Target position records -
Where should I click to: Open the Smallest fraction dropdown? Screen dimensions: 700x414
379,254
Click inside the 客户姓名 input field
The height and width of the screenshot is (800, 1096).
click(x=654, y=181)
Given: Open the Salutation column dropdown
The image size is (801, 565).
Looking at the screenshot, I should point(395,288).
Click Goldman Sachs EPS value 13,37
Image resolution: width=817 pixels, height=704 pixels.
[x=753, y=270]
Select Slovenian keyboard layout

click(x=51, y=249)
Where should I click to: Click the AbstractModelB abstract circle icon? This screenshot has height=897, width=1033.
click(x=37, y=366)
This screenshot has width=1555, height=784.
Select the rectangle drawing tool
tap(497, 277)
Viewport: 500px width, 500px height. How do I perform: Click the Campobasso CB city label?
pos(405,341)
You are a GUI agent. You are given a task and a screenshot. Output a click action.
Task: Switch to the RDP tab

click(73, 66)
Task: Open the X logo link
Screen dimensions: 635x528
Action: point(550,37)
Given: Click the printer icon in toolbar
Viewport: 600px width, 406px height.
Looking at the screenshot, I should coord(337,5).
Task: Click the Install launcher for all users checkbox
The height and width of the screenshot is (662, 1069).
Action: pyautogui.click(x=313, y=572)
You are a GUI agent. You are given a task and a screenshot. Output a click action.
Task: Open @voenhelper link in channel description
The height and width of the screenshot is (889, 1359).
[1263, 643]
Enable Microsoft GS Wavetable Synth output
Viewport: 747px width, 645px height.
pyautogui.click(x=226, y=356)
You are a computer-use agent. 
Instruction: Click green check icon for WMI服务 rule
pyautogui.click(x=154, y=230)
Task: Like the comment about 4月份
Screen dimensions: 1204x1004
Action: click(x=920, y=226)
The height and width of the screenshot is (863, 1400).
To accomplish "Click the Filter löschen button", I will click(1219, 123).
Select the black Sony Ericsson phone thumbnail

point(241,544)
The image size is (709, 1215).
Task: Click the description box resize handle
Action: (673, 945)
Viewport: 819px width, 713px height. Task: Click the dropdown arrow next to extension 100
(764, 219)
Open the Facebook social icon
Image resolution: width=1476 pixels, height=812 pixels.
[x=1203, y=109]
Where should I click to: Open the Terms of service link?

STATED GOAL - Transcribe the material from its first line through the line containing "tap(497, 277)", keeping every character as it stands and including both of those lines.

COMPLETE OUTPUT -
Where should I click to: Open the Smallest fraction dropdown? Screen dimensions: 700x414
379,254
Click inside the 客户姓名 input field
The height and width of the screenshot is (800, 1096).
click(x=654, y=181)
Given: Open the Salutation column dropdown
The image size is (801, 565).
Looking at the screenshot, I should point(395,288).
Click Goldman Sachs EPS value 13,37
Image resolution: width=817 pixels, height=704 pixels.
[x=753, y=270]
Select Slovenian keyboard layout

click(x=51, y=249)
Where should I click to: Click the AbstractModelB abstract circle icon? This screenshot has height=897, width=1033.
click(x=37, y=366)
This screenshot has width=1555, height=784.
Select the rectangle drawing tool
tap(497, 277)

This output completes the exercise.